Hi historical fiction friends!
I’m traveling to visit family this week, so you know I’ve packed way more books than any person could reasonably read within four days of travel. And that’s not even to mention my phone and Kindle which contain full libraries worth of books in their own right. But what can I say? I’m a girl who loves her books. And if that means they take up half the space in my carry on, so be it.
May or may not have already ordered this gorgeous woodland book sleeve for myself. $25
The Attic Child by Lola Jaye (September 6, 2022)
Celestine, a 12-year-old boy kidnapped from Africa and kept in the attic by an English explorer in 1900s London, and an orphan girl whose fortunes have turned and left her living in the same attic, are brought together through the years by the mystery of the items Celestine left behind.
On the Rooftop by Margaret Wilkerson Sexton (September 6, 2022)
Against the backdrop of a rapidly gentrifying 1950s San Francisco, a mother dreams of musical stardom for her three daughters who perform on stage as The Salvations.
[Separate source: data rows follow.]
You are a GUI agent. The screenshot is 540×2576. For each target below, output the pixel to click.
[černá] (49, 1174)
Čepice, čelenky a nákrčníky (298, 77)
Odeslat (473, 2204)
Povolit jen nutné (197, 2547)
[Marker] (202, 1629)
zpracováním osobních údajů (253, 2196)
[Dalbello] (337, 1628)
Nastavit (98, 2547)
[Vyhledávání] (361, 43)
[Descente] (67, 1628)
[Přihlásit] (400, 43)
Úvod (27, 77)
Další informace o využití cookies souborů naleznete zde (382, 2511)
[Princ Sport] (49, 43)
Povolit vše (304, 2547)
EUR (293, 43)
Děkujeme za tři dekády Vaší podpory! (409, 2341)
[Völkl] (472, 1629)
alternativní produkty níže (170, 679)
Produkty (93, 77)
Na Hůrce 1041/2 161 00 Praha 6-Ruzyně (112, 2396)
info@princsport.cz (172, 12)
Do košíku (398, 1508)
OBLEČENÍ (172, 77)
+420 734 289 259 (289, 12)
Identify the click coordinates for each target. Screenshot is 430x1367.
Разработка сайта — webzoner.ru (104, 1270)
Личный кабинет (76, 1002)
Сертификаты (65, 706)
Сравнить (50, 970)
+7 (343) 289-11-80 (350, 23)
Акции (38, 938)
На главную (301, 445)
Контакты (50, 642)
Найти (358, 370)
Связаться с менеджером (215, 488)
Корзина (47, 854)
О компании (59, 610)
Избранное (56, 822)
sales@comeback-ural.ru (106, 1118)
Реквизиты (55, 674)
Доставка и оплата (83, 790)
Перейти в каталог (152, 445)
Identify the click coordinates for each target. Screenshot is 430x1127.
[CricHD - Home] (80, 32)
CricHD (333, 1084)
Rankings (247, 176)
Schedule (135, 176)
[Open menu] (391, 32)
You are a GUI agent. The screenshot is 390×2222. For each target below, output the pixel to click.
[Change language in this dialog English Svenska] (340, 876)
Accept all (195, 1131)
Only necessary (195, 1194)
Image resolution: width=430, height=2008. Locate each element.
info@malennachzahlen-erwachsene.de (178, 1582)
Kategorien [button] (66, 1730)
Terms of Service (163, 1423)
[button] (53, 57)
But as the girls become women with dreams of their own — dreams outside their stage mother Vivian’s purview — and the community is slowly being bought out from under them, Vivian struggles to hold onto the life she envisioned for herself and her daughters.
For a more comprehensive list, check out our New Books newsletter!
You know I love to tie these recommendations into historical events that happened on the same (or similar) dates as today, and both of these books feature a devastating hurricane that hit the Florida Keys on Labor Day Weekend in 1935. To misquote a TikTok trend: If I had a nickel for every historical fiction book about the Labor Day Hurricane of 1935, I’d have two nickels — which isn’t a lot, but it’s weird that it happened twice.
The Last Train to Key West by Chanel Cleeton
Three women running to and from Key West find themselves trapped during one of the worst storms to ever hit Florida. And, even if they survive, Mirta, Helen, and Elizabeth will never be the same.
Under a Dark Summer Sky by Vanessa Lafaye
When a wealthy white woman is murdered while a storm is brewing just off the coast, a Black veteran finds himself suspected of a terrible crime even as he struggles to find his place in a country he once fought for — but doesn’t seem to have a place for him anymore.